By Doyle McManus and Sonni Efron, Times Staff Writers


(In the opinion of Graham Allison of Harvard University's Kennedy School of Government, the article states: "the burden of building Iraq... has sapped U.S. resources from other foreign policy priorities — including the pursuit of terrorists elsewhere.")

***

The yearlong experience in Iraq has wrought other far-reaching effects on U.S. foreign policy:

• The war was the first test of what has been called the Bush doctrine, the assertion that the United States may launch a preventive war against any country thought to hold weapons of mass destruction if it consorts with terrorists. But the war also has been the only instance of that rule being invoked; Iran, North Korea and Syria, which all arguably qualify, have not been attacked. As a result, scholars aren't sure whether Iraq was the beginning of a pattern or, as now appears possible, merely the high-water mark of an assertive policy.

• The war put other countries on notice that they had better shape up — and, Bush aides argue, produced an immediate effect on Libya, whose mercurial leader, Col. Moammar Kadafi, announced the end of his efforts to build chemical and nuclear weapons. But the hoped-for "demonstration effect" doesn't seem to have worked on North Korea, Iran or Syria — at least, not yet.

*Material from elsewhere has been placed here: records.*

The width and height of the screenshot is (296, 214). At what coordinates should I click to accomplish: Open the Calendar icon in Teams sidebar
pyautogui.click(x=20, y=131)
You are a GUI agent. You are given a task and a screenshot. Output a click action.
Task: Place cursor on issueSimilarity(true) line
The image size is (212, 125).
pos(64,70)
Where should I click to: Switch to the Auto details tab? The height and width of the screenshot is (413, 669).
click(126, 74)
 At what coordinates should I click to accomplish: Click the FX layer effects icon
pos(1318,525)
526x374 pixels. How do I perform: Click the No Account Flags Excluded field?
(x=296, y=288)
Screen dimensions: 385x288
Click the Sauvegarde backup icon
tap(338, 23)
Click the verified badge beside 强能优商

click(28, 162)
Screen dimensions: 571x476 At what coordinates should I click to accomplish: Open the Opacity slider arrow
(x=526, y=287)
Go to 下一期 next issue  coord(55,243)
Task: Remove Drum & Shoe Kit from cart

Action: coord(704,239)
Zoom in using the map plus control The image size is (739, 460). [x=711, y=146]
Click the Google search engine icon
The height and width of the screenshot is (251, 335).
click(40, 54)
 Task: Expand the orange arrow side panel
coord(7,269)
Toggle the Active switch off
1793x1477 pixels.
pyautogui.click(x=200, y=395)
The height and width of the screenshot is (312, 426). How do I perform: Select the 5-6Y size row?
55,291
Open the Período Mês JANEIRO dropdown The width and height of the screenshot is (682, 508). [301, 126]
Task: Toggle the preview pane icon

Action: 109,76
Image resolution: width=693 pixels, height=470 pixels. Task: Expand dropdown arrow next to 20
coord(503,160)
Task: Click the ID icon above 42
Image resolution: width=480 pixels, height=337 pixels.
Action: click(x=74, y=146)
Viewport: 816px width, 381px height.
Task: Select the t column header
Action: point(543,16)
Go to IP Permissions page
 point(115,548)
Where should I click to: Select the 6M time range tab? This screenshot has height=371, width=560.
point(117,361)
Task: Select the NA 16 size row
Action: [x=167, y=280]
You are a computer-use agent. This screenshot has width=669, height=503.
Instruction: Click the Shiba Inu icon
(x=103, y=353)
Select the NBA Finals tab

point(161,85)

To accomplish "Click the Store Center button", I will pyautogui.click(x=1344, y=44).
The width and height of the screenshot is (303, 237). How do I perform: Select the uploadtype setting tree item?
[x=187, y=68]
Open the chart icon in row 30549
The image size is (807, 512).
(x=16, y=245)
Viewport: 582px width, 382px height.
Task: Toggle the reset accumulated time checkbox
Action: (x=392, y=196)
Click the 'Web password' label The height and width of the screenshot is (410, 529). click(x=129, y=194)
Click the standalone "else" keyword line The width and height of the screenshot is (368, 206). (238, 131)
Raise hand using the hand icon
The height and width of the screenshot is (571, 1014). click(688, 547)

• The war ruptured U.S. relationships with Cold War allies such as Germany and France, ties that only now are being repaired. In the eyes of much of the global public, it made U.S. foreign policy appear aggressive and menacing, a dent in the nation's image that may take years to repair.

• The war accelerated a remarkable — and risky — shift in U.S. policy in the Arab world. For half a century, the United States sought stability in the world's most important oil region by supporting friendly dictators, but now the Bush administration says it has ambitious plans to promote rapid political change leading to democracy — even in conservative monarchies such as Saudi Arabia....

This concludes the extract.